This was nice so far, I am curious to see how it continues.
Something that often strikes me as odd is the way these "sisters who grew up apart, so they're not really entirely like sisters" stories are set up. This isn't the first time the plot casually mentions that the parents split up and "went halfsies" on the kids (though I can't recall another story with this exact thing atm I have the feeling I read that before). And then they more or less cut contact, even between the kids (it said they saw each other once or twice a year, which strikes me as ver rare contact for siblings). Obviously I know that things like this happen IRL, but in these stories it's always presented as something normal, something that's totally okay. Which is very weird and sad.

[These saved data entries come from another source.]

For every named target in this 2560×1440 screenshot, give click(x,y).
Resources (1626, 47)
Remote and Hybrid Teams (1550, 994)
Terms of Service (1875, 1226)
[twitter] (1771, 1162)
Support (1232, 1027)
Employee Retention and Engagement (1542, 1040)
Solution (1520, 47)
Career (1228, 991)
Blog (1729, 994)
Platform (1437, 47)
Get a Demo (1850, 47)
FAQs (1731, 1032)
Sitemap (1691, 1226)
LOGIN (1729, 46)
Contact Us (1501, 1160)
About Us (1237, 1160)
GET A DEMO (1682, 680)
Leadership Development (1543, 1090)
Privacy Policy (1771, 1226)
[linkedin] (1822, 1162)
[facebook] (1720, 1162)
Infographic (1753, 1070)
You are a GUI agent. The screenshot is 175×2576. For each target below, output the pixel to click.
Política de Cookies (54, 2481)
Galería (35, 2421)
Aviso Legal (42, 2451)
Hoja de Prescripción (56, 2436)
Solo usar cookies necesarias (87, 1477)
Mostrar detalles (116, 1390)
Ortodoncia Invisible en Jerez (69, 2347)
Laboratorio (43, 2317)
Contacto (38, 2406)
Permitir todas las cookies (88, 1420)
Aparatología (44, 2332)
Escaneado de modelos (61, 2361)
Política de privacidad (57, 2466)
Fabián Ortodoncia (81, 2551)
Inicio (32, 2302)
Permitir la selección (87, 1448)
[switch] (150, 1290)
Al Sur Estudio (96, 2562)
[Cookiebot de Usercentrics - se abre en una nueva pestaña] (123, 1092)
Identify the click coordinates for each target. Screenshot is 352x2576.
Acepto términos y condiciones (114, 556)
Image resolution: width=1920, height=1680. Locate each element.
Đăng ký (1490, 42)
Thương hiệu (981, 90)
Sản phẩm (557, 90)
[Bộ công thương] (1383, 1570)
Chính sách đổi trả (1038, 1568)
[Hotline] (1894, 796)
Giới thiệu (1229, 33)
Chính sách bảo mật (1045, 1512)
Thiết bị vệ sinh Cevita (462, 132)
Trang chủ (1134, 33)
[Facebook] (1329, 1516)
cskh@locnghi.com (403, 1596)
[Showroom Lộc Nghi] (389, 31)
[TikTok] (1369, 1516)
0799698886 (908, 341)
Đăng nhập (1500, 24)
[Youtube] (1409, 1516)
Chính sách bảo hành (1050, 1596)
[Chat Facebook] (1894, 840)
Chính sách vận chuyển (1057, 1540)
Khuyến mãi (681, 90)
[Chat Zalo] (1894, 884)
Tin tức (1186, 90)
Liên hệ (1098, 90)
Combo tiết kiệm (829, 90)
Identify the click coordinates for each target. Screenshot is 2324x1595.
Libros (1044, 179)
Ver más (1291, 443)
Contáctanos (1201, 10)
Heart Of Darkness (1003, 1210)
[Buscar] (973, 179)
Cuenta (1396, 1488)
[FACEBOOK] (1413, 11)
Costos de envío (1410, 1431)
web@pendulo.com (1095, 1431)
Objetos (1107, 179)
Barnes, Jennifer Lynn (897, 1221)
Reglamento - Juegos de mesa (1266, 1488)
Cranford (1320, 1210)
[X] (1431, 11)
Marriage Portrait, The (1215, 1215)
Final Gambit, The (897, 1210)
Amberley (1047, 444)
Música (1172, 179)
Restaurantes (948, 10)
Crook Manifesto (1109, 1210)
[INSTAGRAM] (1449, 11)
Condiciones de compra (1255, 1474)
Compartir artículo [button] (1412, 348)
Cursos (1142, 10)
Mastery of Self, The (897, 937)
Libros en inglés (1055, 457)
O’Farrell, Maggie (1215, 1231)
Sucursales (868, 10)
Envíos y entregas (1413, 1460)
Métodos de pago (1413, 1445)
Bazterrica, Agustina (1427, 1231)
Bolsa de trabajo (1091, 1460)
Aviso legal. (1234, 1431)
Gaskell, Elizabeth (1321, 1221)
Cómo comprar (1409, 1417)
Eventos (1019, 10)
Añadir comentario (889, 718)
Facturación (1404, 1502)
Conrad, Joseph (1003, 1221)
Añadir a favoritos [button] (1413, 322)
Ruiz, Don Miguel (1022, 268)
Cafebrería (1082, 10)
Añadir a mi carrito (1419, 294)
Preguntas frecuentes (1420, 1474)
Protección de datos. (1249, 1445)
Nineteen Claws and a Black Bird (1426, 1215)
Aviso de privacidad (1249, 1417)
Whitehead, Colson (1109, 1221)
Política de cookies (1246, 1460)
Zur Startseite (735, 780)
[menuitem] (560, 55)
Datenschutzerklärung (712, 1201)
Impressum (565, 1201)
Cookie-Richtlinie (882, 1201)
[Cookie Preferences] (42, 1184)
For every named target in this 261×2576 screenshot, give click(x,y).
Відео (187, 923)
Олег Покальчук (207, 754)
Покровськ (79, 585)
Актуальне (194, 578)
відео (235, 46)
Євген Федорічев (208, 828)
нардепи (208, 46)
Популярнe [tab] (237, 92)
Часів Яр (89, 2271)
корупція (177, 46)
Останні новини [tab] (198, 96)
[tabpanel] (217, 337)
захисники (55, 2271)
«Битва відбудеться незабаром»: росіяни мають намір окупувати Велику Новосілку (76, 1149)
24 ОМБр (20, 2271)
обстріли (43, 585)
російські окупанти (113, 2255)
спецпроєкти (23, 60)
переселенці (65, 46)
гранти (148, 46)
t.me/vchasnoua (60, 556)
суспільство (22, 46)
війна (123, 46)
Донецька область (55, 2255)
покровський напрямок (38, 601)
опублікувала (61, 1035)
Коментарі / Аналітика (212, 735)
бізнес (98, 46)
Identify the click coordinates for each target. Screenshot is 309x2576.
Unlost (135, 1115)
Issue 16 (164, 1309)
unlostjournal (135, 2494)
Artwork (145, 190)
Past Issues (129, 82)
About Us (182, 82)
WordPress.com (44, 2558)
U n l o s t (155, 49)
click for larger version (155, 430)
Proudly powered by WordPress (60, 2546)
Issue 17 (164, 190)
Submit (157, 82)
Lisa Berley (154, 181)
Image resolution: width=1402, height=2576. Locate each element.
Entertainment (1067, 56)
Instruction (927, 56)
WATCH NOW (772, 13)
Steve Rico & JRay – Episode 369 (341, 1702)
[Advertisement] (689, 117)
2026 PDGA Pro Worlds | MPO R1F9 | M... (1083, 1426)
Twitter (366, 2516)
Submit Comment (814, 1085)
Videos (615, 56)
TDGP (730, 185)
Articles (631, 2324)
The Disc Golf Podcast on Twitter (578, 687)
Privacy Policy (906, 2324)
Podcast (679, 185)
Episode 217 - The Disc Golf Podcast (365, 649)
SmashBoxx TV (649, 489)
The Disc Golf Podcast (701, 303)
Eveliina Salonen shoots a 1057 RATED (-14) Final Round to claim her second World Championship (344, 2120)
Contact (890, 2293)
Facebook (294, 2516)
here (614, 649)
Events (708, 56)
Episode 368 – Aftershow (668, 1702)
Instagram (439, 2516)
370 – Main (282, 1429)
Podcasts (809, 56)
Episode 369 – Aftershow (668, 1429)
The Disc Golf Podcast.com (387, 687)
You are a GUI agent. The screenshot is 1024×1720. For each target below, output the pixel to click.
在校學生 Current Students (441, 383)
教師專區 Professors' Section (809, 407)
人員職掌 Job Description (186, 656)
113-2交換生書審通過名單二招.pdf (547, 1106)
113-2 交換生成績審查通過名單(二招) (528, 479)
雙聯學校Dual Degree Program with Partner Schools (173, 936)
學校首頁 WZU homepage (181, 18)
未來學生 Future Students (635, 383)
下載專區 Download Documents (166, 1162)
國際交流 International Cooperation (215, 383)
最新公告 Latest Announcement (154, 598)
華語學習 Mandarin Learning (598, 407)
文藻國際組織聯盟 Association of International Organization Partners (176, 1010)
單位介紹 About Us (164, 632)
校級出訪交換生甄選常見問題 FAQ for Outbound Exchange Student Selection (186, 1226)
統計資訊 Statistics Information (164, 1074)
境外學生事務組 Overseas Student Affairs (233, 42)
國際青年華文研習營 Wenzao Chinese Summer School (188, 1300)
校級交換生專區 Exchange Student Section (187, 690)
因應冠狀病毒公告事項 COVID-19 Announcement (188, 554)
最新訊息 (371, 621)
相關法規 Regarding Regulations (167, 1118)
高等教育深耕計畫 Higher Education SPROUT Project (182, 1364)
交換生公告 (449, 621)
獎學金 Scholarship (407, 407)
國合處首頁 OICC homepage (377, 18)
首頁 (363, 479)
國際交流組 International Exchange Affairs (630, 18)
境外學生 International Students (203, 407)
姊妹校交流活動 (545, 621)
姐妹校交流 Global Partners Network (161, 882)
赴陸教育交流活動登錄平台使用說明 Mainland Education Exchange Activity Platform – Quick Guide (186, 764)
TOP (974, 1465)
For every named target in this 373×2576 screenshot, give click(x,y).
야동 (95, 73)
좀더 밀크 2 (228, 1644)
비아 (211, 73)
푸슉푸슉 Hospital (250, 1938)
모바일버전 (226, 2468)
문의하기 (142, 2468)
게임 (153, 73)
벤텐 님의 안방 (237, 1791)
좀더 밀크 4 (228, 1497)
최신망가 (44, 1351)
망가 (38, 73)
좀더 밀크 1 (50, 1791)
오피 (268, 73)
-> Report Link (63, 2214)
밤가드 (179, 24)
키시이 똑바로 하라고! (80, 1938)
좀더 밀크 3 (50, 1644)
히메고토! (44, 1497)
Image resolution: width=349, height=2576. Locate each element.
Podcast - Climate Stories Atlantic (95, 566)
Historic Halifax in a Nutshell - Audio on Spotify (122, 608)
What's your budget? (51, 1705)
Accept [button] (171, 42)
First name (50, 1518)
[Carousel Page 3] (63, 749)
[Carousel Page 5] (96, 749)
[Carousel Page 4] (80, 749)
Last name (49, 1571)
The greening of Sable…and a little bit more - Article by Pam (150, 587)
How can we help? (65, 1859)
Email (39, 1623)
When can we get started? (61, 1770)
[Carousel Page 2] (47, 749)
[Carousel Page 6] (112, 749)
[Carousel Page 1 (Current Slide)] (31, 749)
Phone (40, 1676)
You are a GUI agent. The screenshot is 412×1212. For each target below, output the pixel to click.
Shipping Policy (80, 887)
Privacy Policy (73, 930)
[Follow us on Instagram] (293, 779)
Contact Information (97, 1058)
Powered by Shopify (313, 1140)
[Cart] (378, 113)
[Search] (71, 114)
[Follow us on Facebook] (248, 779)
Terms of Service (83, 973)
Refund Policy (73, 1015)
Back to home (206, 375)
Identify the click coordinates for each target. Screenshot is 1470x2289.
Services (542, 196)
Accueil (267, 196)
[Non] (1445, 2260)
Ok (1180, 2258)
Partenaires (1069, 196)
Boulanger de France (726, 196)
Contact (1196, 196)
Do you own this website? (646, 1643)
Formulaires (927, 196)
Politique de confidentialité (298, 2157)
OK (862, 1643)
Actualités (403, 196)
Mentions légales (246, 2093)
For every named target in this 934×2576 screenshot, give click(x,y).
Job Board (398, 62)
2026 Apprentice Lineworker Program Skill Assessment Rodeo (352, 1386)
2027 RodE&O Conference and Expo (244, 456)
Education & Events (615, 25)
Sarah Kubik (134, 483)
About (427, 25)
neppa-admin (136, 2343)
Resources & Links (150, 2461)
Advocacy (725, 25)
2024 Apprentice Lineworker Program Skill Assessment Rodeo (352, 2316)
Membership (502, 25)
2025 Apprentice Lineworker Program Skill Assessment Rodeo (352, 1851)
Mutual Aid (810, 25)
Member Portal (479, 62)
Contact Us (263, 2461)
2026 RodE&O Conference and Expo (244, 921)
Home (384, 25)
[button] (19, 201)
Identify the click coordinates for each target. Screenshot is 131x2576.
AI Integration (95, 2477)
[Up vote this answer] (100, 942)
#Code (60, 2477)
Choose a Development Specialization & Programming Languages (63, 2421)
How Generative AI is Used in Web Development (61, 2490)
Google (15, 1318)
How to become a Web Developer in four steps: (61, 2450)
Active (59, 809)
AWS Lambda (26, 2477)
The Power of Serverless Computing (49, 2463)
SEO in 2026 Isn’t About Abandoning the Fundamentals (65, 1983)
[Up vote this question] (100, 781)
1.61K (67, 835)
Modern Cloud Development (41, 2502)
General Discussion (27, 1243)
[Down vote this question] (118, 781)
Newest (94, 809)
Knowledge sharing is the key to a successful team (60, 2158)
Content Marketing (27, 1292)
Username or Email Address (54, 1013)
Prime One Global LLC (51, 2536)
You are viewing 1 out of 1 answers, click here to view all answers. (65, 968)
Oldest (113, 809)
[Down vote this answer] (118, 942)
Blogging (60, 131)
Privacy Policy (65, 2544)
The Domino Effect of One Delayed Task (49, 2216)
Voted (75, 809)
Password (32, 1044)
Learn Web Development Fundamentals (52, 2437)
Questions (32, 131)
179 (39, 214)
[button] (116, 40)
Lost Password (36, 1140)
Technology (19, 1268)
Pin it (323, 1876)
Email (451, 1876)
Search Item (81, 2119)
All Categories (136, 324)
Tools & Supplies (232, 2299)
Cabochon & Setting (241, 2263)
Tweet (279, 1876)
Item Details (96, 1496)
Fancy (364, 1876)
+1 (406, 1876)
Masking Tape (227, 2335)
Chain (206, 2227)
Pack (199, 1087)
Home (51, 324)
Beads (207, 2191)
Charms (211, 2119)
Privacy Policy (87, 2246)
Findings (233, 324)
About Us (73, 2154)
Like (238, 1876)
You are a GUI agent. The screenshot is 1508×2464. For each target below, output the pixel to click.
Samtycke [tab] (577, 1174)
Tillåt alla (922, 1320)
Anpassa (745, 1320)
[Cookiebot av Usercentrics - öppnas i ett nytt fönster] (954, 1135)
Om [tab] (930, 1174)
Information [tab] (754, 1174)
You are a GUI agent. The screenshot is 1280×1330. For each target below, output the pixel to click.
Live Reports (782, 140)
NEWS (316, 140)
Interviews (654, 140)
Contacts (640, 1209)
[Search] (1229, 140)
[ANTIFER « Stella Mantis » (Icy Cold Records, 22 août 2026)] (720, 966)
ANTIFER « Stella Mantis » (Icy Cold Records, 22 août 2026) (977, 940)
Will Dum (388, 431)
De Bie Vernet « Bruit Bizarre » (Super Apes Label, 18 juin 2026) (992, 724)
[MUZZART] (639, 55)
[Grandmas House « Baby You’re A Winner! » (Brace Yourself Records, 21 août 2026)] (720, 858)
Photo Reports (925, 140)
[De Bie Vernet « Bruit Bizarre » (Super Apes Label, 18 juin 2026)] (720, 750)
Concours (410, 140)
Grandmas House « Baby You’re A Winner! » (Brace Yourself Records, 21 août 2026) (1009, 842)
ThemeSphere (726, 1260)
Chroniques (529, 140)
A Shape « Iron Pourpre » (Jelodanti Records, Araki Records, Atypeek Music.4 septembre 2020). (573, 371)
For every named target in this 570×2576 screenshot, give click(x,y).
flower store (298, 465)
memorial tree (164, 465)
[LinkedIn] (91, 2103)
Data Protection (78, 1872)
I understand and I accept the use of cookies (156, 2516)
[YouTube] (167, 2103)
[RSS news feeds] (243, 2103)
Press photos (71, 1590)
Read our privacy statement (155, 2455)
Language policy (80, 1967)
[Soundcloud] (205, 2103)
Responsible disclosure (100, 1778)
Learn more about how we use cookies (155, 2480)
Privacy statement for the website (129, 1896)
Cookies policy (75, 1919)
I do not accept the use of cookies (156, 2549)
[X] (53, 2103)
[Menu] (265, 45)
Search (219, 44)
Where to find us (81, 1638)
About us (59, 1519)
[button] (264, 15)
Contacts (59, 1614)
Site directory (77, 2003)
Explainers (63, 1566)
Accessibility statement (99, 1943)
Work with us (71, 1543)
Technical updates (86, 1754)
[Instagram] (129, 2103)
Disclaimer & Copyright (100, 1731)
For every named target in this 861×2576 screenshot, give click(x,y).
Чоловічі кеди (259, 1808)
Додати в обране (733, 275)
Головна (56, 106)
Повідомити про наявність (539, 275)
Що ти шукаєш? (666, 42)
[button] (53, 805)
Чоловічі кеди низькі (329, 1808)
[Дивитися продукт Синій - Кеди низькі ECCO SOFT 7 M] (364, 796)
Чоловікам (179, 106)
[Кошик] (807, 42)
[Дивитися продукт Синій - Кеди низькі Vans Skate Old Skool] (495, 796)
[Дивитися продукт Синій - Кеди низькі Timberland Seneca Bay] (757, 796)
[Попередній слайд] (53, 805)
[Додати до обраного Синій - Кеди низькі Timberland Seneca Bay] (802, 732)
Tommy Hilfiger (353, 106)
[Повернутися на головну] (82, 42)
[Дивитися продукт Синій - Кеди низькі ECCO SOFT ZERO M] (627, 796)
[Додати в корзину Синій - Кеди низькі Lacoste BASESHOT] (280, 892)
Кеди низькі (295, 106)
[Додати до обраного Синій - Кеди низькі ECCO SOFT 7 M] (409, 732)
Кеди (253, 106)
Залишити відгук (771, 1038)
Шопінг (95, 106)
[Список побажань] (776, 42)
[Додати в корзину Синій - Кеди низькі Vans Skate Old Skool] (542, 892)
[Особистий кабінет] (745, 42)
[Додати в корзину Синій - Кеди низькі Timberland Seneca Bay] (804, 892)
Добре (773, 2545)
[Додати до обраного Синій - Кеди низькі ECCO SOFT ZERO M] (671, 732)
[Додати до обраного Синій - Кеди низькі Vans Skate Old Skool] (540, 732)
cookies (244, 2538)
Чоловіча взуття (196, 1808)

I mean in my generation the kids usually stayed with the same parent (most often the mom) for most of the time, visiting the other parent maybe twice a month.
Nowadays at least the goal is split custody (which is hard to do, but I know people who at least try), so the kids would have equal contact to both parents (and obviously each other). Parents who basically decide for their kids to cut out family of their lives are looked down upon (I can't help myself to think so: If you can't stay with your partner and need to split up that's fine, but that doesn't give you the right to basically separate your kids from them and other family, too).
This somehow always feels like a cop-out of issues that would be worthwhile exploring in a story, what a shame... Is this maybe a Japanese culture thing? That a divorce basically enforces the entire family to more or less pick sides and split "with" the couple?
Oh well, it seems like nice yuri by Konno Kita, so why am I complaining?